H.R. 5429 is ANWR's next
big chance, and given the proximity to the November elections, it
may be its best chance for a long while. Proponents hope that this
time things will be different. For one thing, the prices of oil and
gasoline are even higher now than during the previous times ANWR
came up for a vote. And government estimates of the economic
benefits from drilling for the estimated 10 billion barrels there
have also risen.
For the first time,
polling shows that a majority of Americans support drilling. The
public has been able to see past critics' exaggerations of the
environmental risks of Alaskan drilling, as well as the claims of
those who say that ANWR contains too little oil to make any
difference. Alaskan residents, who know first-hand that
oil-drilling causes little environmental harm, continue to support
ANWR by wide margins. This includes the native Inupiat Eskimos,
some of whom live close to the area where the drilling is likely to
occur.
Lessons
from Prudhoe
Alaskan oil drilling has
been a success story, both economically and environmentally. The
800-mile trans-Alaska pipeline built in the 1970s recently sent its
15 billionth barrel of oil to the lower 48 states. Most of this oil
came from Prudhoe Bay, about 80 miles west of ANWR in northern
Alaska.
The Prudhoe Bay experience
presents strong evidence that drilling can be done with only a
small impact on the environment. Decades of drilling on a scale
larger than that envisioned in ANWR has not harmed the porcupine
caribou herds near the drilling sites or caused any of the other
predicted environmental problems. Furthermore, ANWR drilling would
be done with technology and environmental safeguards far more
advanced than those available decades ago when Prudhoe Bay was
developed. ANWR drilling would also be far less sprawling than in
Prudhoe Bay. The surface disturbance would be limited to a few
thousand acres of the 1.5 million acre coastal plain, leaving the
vast majority of the 19 million acre refuge untouched.

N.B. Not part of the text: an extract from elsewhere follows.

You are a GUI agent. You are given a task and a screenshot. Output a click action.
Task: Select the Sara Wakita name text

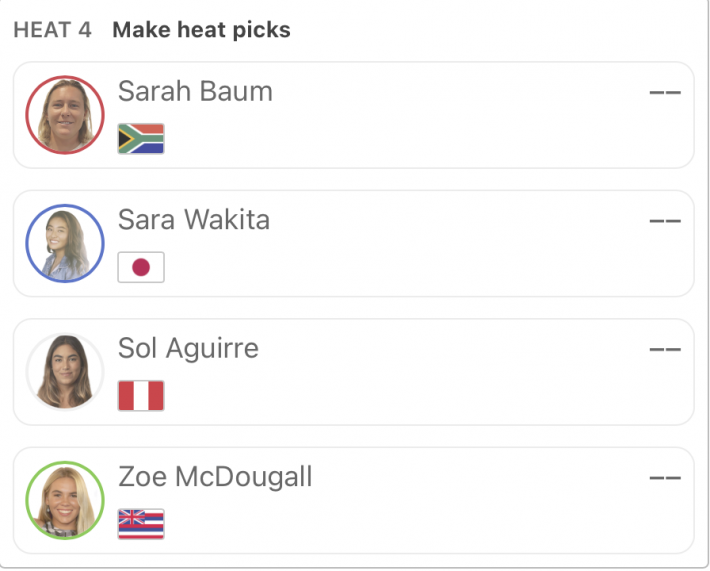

The Prudhoe Bay experience
should allay environmental fears, and it provides other lessons as
well. The amount of oil found in Prudhoe Bay turned out to be
several billion barrels above even the most optimistic early
estimates. ANWR's estimated 10 billion barrels is more than enough
to make this a worthwhile project, but it could prove to contain
more oil, possibly much more.
It is difficult to say how
much ANWR could affect the market price of oil. However, the
experience of the past two years shows that, in a tight market with
limited spare capacity, just a little additional production can
make a noticeable difference in price. And ANWR's estimated one
million barrels per day is more than a little-that's two-thirds of
the amount of oil taken offline by Hurricane Katrina, which caused
a significant price spike.
At this point, opening
ANWR is both good politics and good policy, especially given the
public frustration over a Congress that has failed to do anything
useful about stubbornly high oil and gasoline prices. Granted, the
oil would take years to come online, and so ANWR is not a
short-term solution. Nonetheless, it would represent the first
truly useful step Congress has taken on the issue and a real
indication that Washington is ready to do more than just
grandstand.
If past is prologue, H.R.
5429 will likely pass the House and then run into difficulties
overcoming a filibuster in the Senate. But close votes on Alaskan
oil are nothing new. The Alaska pipeline, though in retrospect a
great success for domestic oil production, barely passed during the
Nixon Administration. Americans are fortunate it did. One day, the
same thing could be said of ANWR.
Ben
Lieberman is Senior Policy Analyst in the Thomas A. Roe
Institute for Economic Policy Studies at The Heritage
Foundation.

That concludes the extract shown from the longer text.